======== Recorded data

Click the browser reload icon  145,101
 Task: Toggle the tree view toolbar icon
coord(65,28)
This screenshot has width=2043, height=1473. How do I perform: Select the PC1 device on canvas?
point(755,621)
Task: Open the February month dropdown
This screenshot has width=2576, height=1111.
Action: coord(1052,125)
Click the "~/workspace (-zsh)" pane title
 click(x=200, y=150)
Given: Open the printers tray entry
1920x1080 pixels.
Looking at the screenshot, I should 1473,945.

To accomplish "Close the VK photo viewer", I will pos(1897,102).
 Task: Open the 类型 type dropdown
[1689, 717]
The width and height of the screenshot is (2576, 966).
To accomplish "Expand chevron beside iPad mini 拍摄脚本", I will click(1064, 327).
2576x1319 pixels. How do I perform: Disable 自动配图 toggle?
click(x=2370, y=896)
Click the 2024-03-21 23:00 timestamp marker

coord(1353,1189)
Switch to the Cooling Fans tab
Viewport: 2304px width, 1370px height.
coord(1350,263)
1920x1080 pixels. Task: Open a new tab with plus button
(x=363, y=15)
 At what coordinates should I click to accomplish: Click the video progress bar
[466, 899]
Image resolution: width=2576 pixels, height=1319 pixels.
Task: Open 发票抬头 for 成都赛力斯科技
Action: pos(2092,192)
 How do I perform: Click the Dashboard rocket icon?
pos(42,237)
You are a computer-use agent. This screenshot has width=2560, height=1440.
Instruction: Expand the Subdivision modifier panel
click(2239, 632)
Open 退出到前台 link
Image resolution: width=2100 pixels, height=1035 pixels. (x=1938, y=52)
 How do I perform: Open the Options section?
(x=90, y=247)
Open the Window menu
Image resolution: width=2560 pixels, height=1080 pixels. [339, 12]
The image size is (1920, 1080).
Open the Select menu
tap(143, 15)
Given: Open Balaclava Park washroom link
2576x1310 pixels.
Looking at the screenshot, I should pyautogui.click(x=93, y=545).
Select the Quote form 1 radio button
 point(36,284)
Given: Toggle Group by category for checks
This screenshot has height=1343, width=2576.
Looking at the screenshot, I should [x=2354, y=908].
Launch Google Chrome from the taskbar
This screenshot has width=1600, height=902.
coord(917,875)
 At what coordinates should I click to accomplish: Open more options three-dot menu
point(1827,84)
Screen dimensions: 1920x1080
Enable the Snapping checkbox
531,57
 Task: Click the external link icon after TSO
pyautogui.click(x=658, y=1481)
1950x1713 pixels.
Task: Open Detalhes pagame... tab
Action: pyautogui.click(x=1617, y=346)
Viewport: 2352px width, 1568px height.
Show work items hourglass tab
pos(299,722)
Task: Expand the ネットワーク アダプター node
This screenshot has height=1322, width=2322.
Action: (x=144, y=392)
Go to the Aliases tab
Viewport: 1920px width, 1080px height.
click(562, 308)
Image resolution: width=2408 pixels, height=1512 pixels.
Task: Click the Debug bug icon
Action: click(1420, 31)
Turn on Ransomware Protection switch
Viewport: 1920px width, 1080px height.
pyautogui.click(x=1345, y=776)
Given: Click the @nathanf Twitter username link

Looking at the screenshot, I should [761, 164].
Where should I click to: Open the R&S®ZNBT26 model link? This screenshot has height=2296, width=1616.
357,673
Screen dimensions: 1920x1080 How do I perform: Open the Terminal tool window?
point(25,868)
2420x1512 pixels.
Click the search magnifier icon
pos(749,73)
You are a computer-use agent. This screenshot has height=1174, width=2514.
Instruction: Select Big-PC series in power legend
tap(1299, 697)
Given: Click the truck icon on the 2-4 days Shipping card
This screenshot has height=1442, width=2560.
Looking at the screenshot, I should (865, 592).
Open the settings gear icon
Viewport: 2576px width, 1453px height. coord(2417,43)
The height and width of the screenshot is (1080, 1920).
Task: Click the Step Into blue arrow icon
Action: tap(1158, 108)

================

Your task
Search each line of the entries for the string "computer", then say how many lines have it. Reply with the number only.

Solution for this task
2